Darrow announced, as well, that he would return to the courtroom at the age of seventy-three to defend gangsters
George “Red” Barker and
William “Three-fingered Jack” White. They had been rounded up in Chicago in Judge
John Lyle’s campaign to use the city vagrancy statutes to arrest “public enemies.” Darrow’s partners had taken on several infamous underworld clients in recent years, including
Myles and Klondike O’Donnell,
John “Dingbat” Oberta, and
George “Bugs” Moran. Now he would join them on the gangster payroll.

“I can’t somehow reconcile your representation of these men with your excellent record and their atrocious records,” Lyle scolded Darrow in court.

“If the authorities wish to harass the lawless they should do it legally,” Darrow told him. “There is no such charge in law as a ‘public enemy.’ ”

Darrow also joined the appeals team for the reprehensible
David Stephenson, the grand dragon of the Indiana
Ku Klux Klan. Stephenson had doubled as the state’s political boss in the mid-1920s and was one of Indiana’s most powerful individuals when he was convicted of murdering
Madge Oberholtzer, a twenty-eight-year-old social worker. In her dying declaration, Oberholtzer said she had been drugged, kidnapped, and repeatedly violated, and had taken poison to escape her captivity and disgrace.

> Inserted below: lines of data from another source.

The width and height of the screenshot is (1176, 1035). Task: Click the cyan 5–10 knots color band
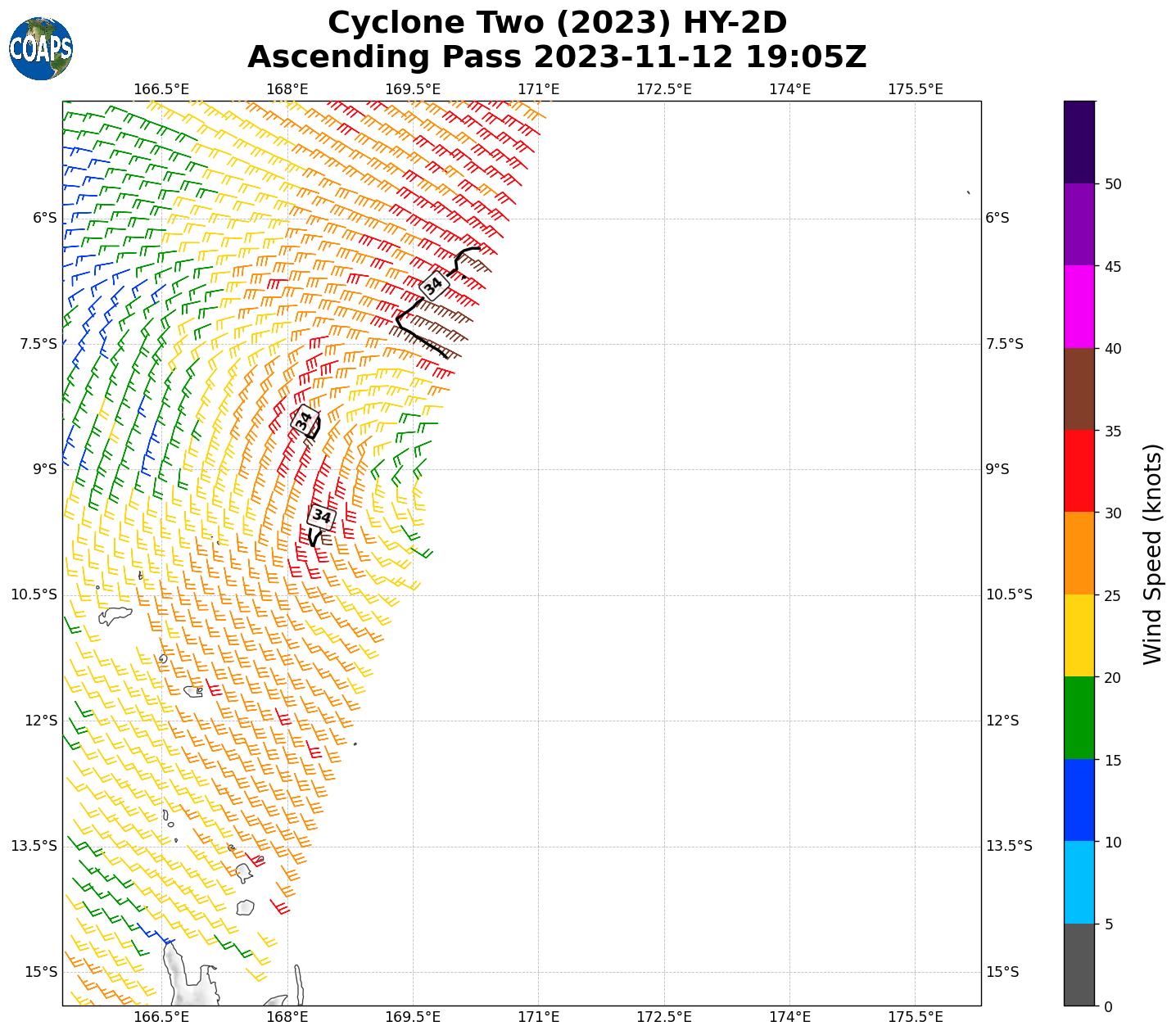[1079, 883]
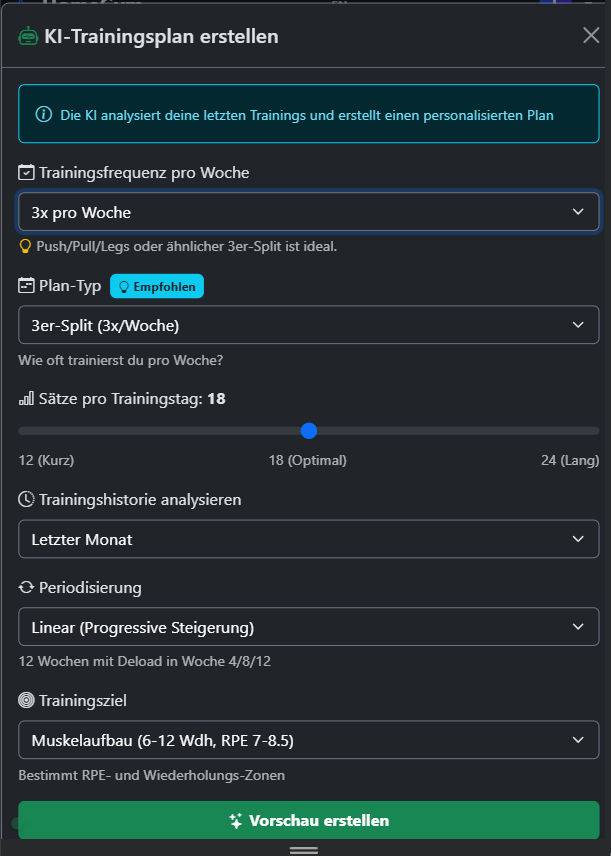Click the info icon in the blue banner
611x856 pixels.
click(x=44, y=115)
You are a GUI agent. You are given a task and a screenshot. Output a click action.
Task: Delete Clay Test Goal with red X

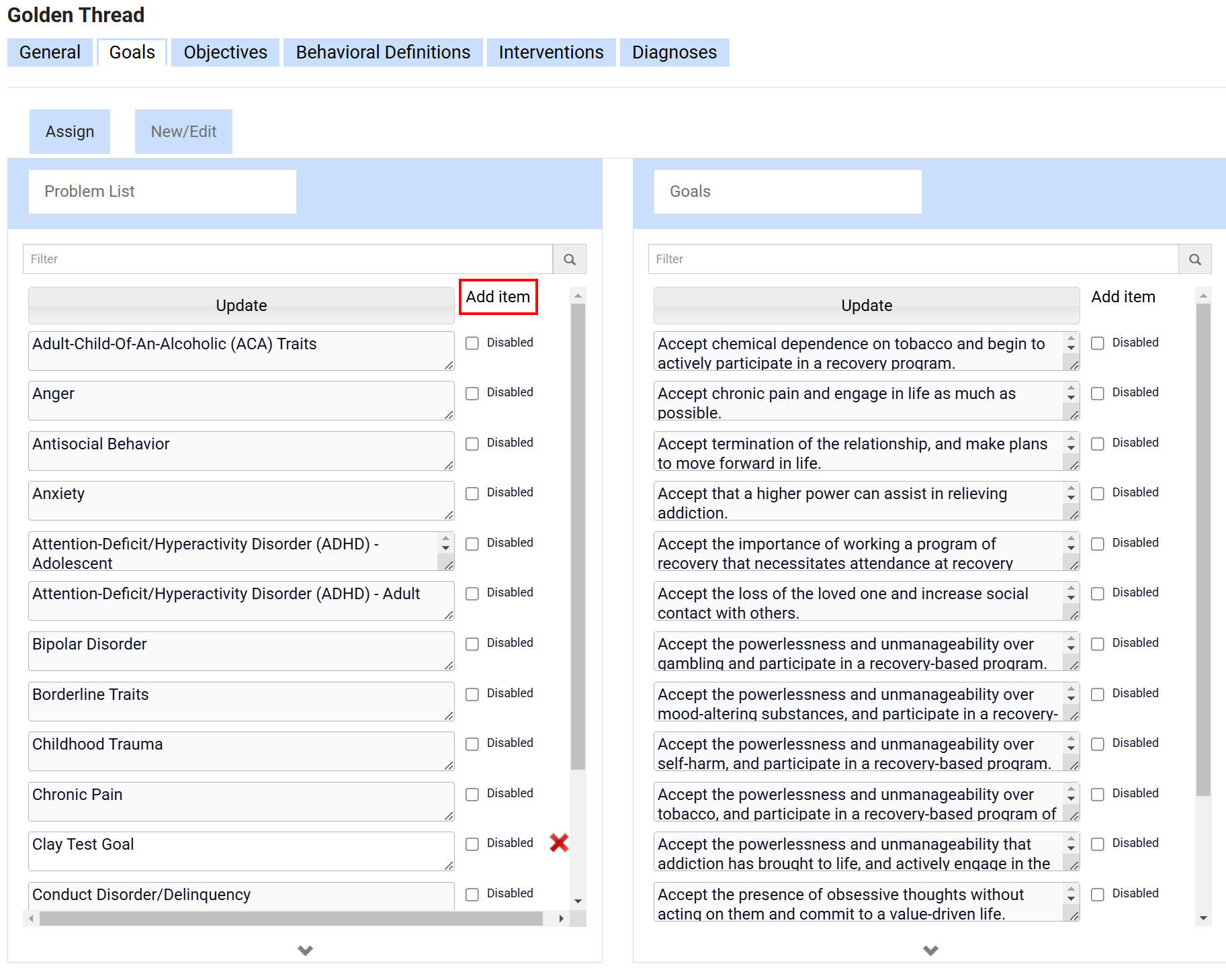pyautogui.click(x=558, y=842)
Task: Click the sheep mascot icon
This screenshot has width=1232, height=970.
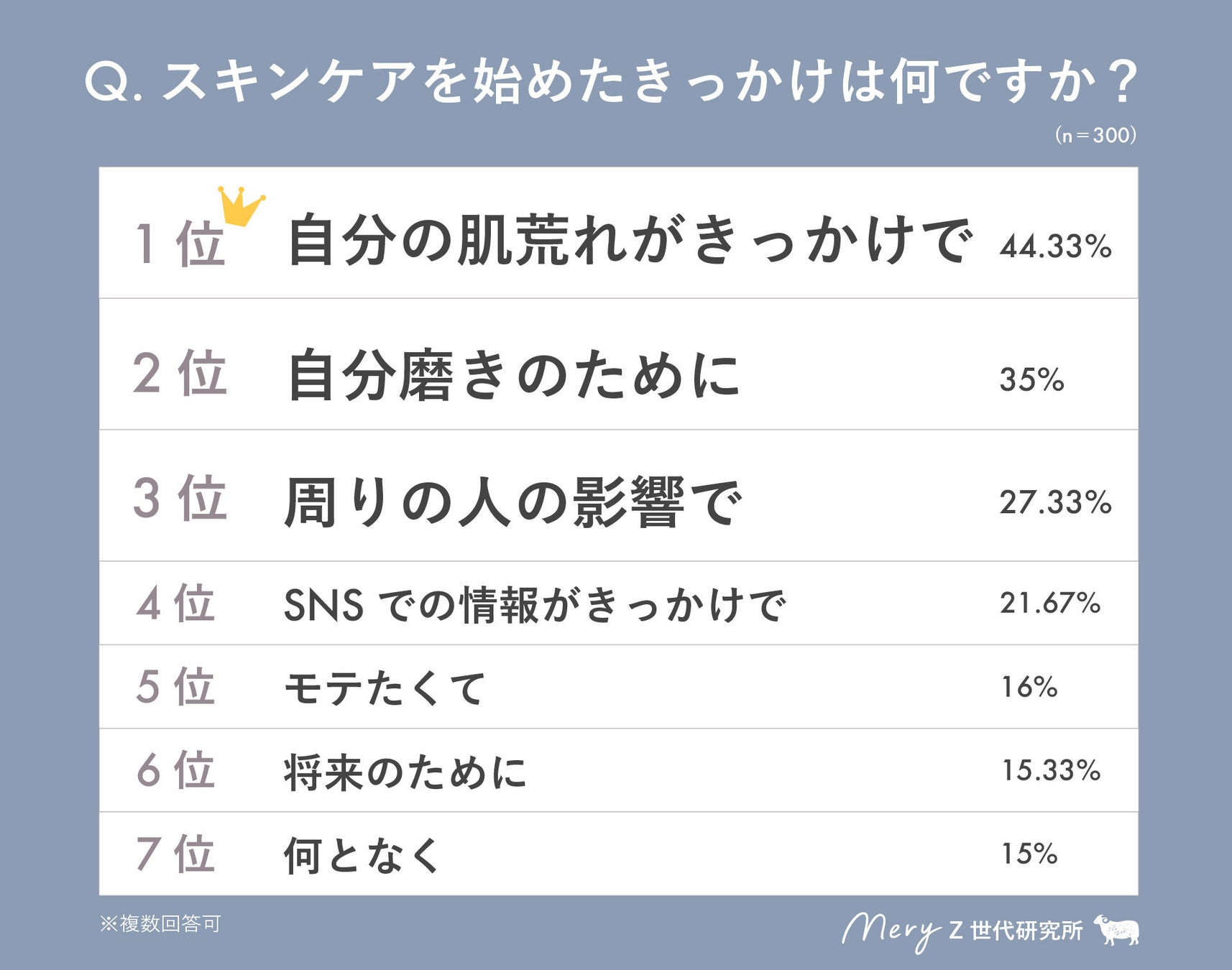Action: tap(1116, 930)
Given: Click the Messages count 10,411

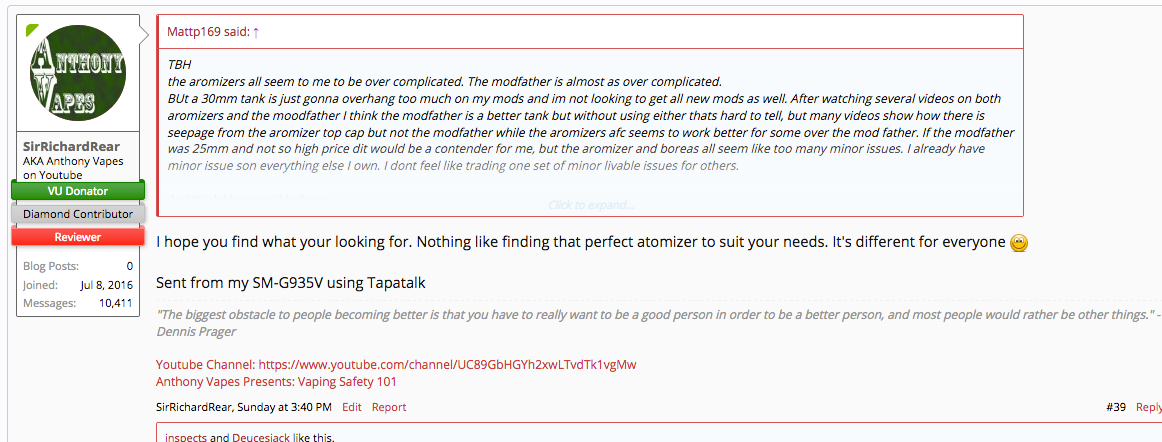Looking at the screenshot, I should coord(116,303).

“While I have not believed in the Klan, I think that the conviction was absolutely wrong,” Darrow wrote Stephenson. “The ideas that you have apparently stood for are as far away from my views as one can possibly imagine, but I believe in fair play and I have a very strong feeling that you have not had it.” Despite Darrow’s aid, Stephenson’s appeal failed.
18

In the spring of 1931, Darrow was invited to participate in his last great civil rights case. On March 25 an Alabama posse chasing a group of black men who had brawled with some white hoboes pulled nine black youths and two white girls, dressed as boys, from a freight train near Scottsboro. It would have been scandalous for
Ruby Bates, seventeen, and
Victoria Price, twenty-one, to admit to riding the rails with black men. They claimed, falsely, that they had been raped. So began the nightmare of the Scottsboro Boys. It would last for almost twenty years.

The black men escaped lynching but were rushed to trial, with incompetent counsel, in less than two weeks. Eight of the nine, all of whom were under the age of twenty, were convicted by all-white juries and condemned to death. There was a mistrial in the case of the final defendant, a thirteen-year-old boy: though the prosecutors had asked only for life imprisonment, seven jurors insisted that he be executed.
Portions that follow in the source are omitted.